Earlier this week I posted a summary of the spots we camped and hiked along the Oregon coast, along with a more pic-heavy post of our beach combing adventures. Since we spent a lot of time up at Yaquina Head, exploring the tide pools and watching seals, I wanted to do a separate post with more pictures and info on the park, in case you’re interested in visiting! (Make sure you also jump over to the final post in the series with pictures from our hike inside the Devils Punchbowl!)
Yaquina Head Outstanding Natural Area is a federally managed park three miles north of Newport, Oregon, offering lighthouse tours, hiking, tide pools, and bird, seal, and whale watching from the cliffs. There’s also an interpretative center in the park to educate you on the area.
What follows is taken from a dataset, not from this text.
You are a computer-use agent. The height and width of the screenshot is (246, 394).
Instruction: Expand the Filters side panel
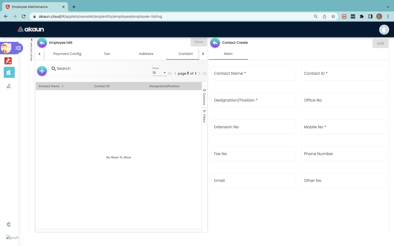[x=204, y=116]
You’ll need a federal parks pass or a $7 day pass to enter the park; it’s open seven days a week from sunrise to sunset.
This area of the coast offers tons of history for those interested. It originally gave passage and marine hunting grounds to the Yakona tribe of Native Americans. In 1778 Captain James Cook nicknamed the Head “Cape Foulweather” due to the rough conditions he encountered while trying to moor off the coast.
In 1873 the U.S. Lighthouse Service began operating on the Head; you can take a ranger-led tour of the historic lighthouse, which was automated in the 1960s and still services the coast today.
As with many of the other spots we stopped on our trip, it’s an area that requires some pretty rigorous walking to actually get to the beach; from the lookout areas near the lighthouse, you’ll descend a steep and winding set of stairs to reach the famous black rock beach and Yaquina tide pools.
There’s also an ADA-accessible option to get close to the sea (and the seals!) at Quarry Cove within the park. You can also scramble over the rocks in the cove and explore tide pools at low tide. As with other spots along the shore, be mindful of the tide tables so you aren’t caught unawares at high tide. Also: don’t approach the seals when they’re close to shore! They look cute but are actually aggressive if they feel threatened.
There are also short hiking trails that wind through the 95-acre park to the shore, though we didn’t explore any of those this time, since we were already worn out from running up and down the beach on the sand!